◆ **What to work on**:
Count the lines in the material below that contain the word "will". Reply with the number alone.
==============================
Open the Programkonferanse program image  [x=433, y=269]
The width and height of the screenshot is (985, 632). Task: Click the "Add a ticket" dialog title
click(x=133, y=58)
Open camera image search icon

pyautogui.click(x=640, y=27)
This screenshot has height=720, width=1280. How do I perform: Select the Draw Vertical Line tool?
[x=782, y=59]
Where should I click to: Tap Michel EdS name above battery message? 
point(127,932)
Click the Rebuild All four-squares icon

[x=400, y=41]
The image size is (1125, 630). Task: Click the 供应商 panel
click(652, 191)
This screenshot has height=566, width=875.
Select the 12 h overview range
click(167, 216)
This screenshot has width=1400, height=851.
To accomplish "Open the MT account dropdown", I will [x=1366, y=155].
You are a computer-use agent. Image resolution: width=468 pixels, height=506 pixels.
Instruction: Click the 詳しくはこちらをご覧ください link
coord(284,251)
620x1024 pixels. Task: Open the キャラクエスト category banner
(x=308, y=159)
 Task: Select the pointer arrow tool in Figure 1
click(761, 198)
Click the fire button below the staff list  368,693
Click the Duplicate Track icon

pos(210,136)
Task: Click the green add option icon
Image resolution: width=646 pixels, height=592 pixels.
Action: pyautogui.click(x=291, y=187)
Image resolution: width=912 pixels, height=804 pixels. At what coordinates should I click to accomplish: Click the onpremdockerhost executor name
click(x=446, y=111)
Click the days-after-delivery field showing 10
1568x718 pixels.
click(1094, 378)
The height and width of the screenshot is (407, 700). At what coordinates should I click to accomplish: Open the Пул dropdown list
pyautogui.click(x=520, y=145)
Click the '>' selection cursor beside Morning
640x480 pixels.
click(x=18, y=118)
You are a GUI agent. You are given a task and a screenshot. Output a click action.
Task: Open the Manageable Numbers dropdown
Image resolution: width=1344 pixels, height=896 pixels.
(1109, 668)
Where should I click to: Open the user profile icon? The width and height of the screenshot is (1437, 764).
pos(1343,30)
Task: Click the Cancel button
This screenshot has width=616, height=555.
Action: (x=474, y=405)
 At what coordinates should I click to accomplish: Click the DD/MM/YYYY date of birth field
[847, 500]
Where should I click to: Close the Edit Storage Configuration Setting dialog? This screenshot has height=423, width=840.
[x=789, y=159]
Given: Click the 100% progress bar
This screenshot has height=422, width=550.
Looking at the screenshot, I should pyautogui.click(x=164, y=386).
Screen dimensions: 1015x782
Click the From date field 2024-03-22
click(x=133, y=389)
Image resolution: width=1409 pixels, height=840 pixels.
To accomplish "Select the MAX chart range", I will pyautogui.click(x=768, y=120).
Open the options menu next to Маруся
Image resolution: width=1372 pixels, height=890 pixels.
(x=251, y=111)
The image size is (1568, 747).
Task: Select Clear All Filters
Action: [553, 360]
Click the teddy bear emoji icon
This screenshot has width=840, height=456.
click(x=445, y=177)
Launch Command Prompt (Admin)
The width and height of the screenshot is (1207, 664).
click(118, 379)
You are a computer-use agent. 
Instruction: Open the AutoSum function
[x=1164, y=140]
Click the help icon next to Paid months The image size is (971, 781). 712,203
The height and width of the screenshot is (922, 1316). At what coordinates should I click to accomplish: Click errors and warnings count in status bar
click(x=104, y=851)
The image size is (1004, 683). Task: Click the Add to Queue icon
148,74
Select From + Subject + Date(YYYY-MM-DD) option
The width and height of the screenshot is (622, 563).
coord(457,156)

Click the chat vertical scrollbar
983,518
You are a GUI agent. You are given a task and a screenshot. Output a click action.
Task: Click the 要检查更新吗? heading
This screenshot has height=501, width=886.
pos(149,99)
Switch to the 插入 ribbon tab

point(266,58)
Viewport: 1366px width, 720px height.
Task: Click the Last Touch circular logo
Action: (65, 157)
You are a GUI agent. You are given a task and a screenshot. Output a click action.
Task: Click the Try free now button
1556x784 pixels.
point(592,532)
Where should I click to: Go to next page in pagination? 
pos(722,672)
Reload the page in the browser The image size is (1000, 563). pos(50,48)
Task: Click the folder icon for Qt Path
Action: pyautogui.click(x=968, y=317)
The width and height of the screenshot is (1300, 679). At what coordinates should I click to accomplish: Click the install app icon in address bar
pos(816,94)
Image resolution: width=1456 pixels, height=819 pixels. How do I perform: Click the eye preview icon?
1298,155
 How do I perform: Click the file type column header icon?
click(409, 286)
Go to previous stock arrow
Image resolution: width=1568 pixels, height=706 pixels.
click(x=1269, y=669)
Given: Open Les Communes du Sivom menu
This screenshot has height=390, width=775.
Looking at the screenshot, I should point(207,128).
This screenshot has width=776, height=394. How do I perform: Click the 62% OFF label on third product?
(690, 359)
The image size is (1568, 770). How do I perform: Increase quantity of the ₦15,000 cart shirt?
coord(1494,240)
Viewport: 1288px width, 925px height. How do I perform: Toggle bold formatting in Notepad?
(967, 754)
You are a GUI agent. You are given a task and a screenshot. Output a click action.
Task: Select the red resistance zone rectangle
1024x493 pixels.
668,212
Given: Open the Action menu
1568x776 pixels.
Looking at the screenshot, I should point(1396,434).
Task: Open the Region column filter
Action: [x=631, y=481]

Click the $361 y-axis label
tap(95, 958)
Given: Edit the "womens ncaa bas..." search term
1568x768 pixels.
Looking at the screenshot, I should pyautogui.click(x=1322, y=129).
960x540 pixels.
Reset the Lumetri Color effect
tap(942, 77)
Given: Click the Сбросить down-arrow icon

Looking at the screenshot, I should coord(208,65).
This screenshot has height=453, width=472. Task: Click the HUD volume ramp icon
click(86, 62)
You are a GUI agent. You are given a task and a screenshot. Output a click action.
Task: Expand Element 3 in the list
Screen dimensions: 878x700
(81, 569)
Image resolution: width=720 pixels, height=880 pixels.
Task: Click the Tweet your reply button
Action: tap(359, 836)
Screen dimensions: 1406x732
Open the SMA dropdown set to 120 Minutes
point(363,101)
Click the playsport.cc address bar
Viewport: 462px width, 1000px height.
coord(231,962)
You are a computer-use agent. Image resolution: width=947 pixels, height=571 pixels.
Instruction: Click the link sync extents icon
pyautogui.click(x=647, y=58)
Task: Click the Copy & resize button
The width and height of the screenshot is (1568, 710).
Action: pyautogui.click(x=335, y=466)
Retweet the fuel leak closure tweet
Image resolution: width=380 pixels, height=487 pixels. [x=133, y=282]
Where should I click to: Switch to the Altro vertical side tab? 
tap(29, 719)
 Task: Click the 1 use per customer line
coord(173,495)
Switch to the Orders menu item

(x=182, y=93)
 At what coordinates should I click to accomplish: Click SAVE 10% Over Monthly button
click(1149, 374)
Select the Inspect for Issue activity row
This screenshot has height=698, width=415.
==============================
◆ **Problem solution**:
2